Benchmark design and the “25x faster” claim
- Several commenters say the showcased benchmark is flawed: the mmap version often doesn’t actually touch data, only returns slices, so it measures “getting a pointer” vs “copying data”.
- To be fair, both paths should read or copy the bytes and page cache should be controlled (e.g., drop_caches or touch pages).
- With realistic access (actually reading bytes), a 25x gap is considered unlikely; more like small constant-factor differences depending on call size and access pattern.
APIs, OS design, and alternatives
- Unix historically standardized on read/write to work uniformly across files, ttys, pipes, etc.; mmap arrived later and has different semantics (e.g., mapping can change under you, SIGBUS on shrink).
- io_uring is repeatedly cited as a better modern primitive for high‑performance I/O: async, controllable readahead, zero copies with the right setup, and no hidden page-fault stalls.

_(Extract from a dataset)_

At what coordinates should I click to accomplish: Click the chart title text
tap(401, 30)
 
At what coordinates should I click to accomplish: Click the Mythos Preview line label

- Some argue OS-level abstractions like scheduler activations or newer proposals (UMCG) could better integrate user scheduling with page faults, but these are not widely available today.
Pitfalls and gotchas
- Mappings outlive file descriptors; truncating or shrinking a mapped file can cause SIGBUS on access and unspecified behavior.
- mmap allocations don’t show up clearly in Go’s pprof heap reports, making memory pressure/debugging harder.
- Writes via mmap are tricky; in-place random writes can be problematic, though append-only patterns can work well.
- Some filesystems or drivers can misbehave with mmap (e.g., reports of issues on macOS ExFAT with SQLite WAL), though the exact root causes are debated.
Real-world usage patterns
- Positive reports: custom DBs, key–value stores, and log-structured systems see large gains from mmap, especially for random reads and read‑mostly workloads that fit in RAM.
- Negative/skeptical reports: for typical apps doing buffered sequential reads or needing robust concurrency semantics, mmap adds complexity and hidden latency points without dramatic wins.
Context around Varnish
- There’s discussion clarifying that “Varnish Cache” today has both a corporate fork and another version (renamed Vinyl Cache), and that the company behind the blog post has long funded and maintained the codebase rather than it being a one‑person effort.